Back at in Italy, close to another of the project's study sites, the partners decided to organise an exhibition on the Mediterranean environment in a museum in Florence. 'The Mediterranean is a unique story: all the countries in the region have the same environmental problems like the lack of water and beach erosion,' said Ms Scapini. Targeting tourists and Florentines, the partners put together a pictorial slideshow and a set of panels in English and Italian describing some of the problems facing the region. 'Our aim was to make tourists and citizens alike aware of the natural cultural heritage and the importance of science as a link. Because when there are socio-political problems around the Mediterranean, science has always helped,' she said. Over a period of a week, the exhibition attracted some 300 visitors. Encouraged by the interest shown by the public, the project partners intend to ship the exhibition to Malta.

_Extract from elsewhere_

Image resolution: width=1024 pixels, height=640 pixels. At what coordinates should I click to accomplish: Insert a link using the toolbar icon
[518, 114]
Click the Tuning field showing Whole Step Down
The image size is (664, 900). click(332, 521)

Another participant at the workshop was Sylvana Gayoso of the University of southern Chile. She is one of the partners in EPIC FORCE, an INCO project that focuses on improving the impact of forest management on river basin responses with regard to water flow and soil erosion during extreme rainfall. This is an area in which there is considerable scientific uncertainty as well as poorly conceived policy. 'One of our target groups is the public sector and we think we have reached our goal because some recommendations we made about buffer zone management have been taken up by policymakers,' said Ms Gayoso. These recommendations have been integrated into legislation which is currently under review in Chilean Parliament and due for adoption in the coming months.

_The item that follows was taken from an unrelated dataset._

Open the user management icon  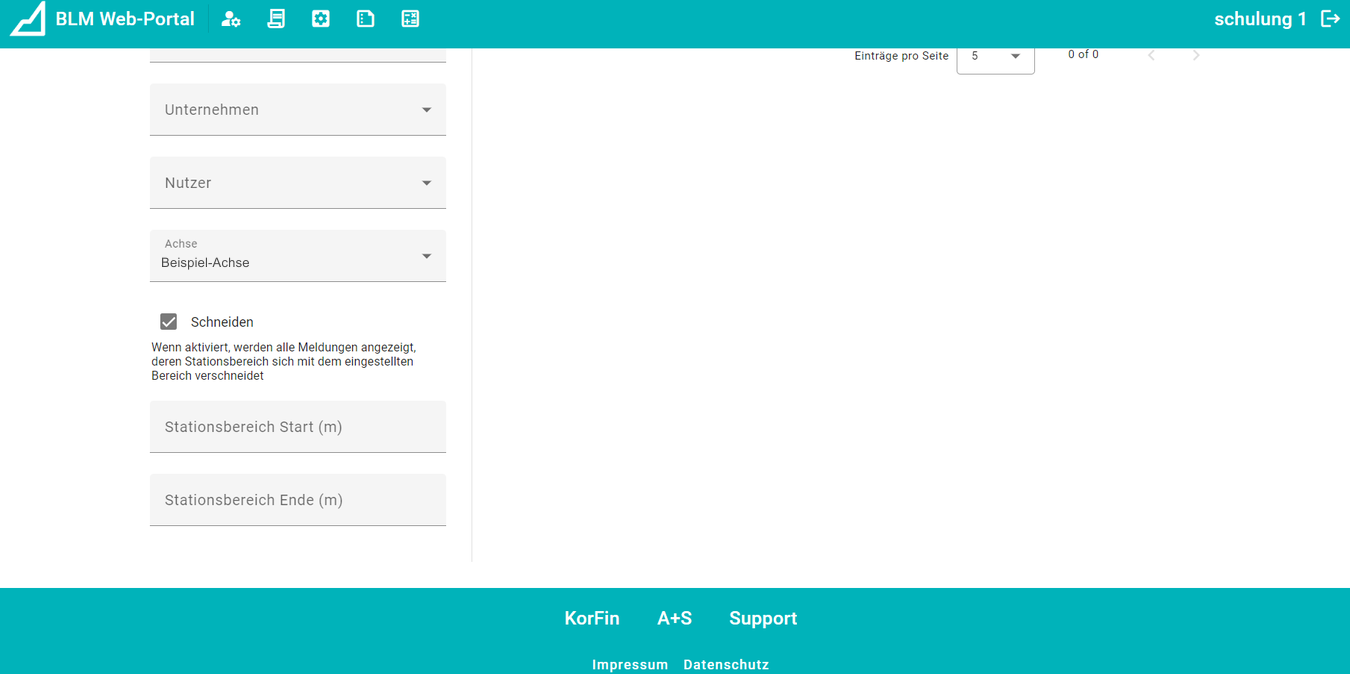pos(231,19)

Asked how the partners succeeded in getting the policymakers on board, Ms Gayoso told CORDIS News that being widely published in scientific journals and having a presence on the Internet had been very useful. 'We are a recognised scientific institution in Chile so when the agricultural ministry started to look at buffer zones for rivers, the first work they read was ours. And they decided that our work on river buffer zone management was the best solution for the Chile context.'
But to reach the other users of the research, such as farmers and forest managers, Ms Gayoso believes that a greater 'non-scientific' communication dimension is needed: 'This is a problem for us because in the universities, there are no funds to publish work in a non-scientific magazines and communicate results in a alternative ways, so scientists always opt for scientific journals in order to improve their career paths.'
This is where INCO funds come in. 'Programmes like these which allocate funds to the communication dimension of a project offer us the opportunity to show to a larger audience what we are doing,' explained Ms Gayoso.
In a recent review of the INCO funded project on integrated water resources management (IWRM), a panel of experts recommended that the Seventh Framework Programme (FP7) should take greater heed of the need for increased funds for improved communication between scientists and socio-economic groups. However, this should come at no cost to the science devoted to these ecological and environmental issues.